If you'll remember, Heller spent a few days in Turkey, and the rest of it in the United States, with a bit of brief international travel here and there. So he's judging the rest of the planet based on American consumerism and writing the whole thing off as a loss. And apparently only ever saw soup ads on TV and never televangelists.
This big, contemplative paragraph is immediately followed by
Well, there it was, huge against the stars.
as a sort of mental shrug. So obviously Heller isn't that torn up about Prince Caucalsia's legacy.
Then comes the grand finale. When the hologram of Earth reaches its maximum size, Hightee signals for the music to change to "the martial clamor of attack" and tells everyone "Each one of you at your seat will find a pistol. GET THEM IN YOUR HANDS!" They're toys that can only flash and bang, but Hightee commands her audience to "START SHOOTING!"

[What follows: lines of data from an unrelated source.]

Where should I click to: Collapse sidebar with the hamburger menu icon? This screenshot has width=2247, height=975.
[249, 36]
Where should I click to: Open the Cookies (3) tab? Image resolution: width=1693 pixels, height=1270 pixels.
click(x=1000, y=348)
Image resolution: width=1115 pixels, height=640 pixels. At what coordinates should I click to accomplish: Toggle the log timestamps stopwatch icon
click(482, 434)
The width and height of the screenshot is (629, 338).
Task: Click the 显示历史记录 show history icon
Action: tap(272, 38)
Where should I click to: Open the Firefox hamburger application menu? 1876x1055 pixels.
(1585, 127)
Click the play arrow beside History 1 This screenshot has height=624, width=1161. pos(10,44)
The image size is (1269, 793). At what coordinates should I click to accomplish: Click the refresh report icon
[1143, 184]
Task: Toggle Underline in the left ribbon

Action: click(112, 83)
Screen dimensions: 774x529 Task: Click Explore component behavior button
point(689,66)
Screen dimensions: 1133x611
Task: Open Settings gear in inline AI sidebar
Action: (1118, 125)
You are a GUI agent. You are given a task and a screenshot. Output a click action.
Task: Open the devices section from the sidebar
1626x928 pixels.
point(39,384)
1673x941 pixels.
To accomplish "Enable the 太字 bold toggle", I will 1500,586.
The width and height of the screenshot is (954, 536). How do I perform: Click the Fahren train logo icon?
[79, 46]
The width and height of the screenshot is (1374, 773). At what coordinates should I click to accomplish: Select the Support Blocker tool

So the chorus and the audience in the park all blaze away at a hologram with their pistols, then the tanks and cannons ringing the stage join in, and then a holographic fleet appears to help with the bombardment. It is very much like a Hubbard Action Sequence, and arguably more important to the plot than any we've seen before. Which is just sad.
Under the impact of this pounding, ABRUPTLY, WITH A DREADFUL BANG, THE PLANET BLEW TO BITS!
There was a sound like a dying scream.
Should've been five billion dying screams. But I guess it's easier to get people to "kill" a round rock than millions and millions of folks like them, no matter how irredeemably evil.
There was a guttering rumble.
Something small and charred seemed to fall upon the stage.
It lay there sizzling: a small, dead, shrivelled, smoking thing.
The music suddenly shifted to a dirge.
The dirge was slow and it was awful.
Swap out "dirge" with "book" and we can recap Mission Earth with a single sentence.
A blue spotlight hit the sizzling thing.
All other lights were gone.
Then, bathed in blue and with a solemn pace, thirty priests came forward from the dark.
With motions of timeworn solemnity, assisted by black burial servants
who tonged the object into an open grave, the priests went through, with dirge choir music, the whole long litany of burial.
A scarlet devil suddenly appeared and scooped up what would appear to be a shrivelled, blackened soul.
He turned and dumped it into a flaming pit of a Hell.
Any old hell will do, no need to get specific.
The lights were gone. Hightee was gone. The stage was empty and there was only the moan of the cold desert wind.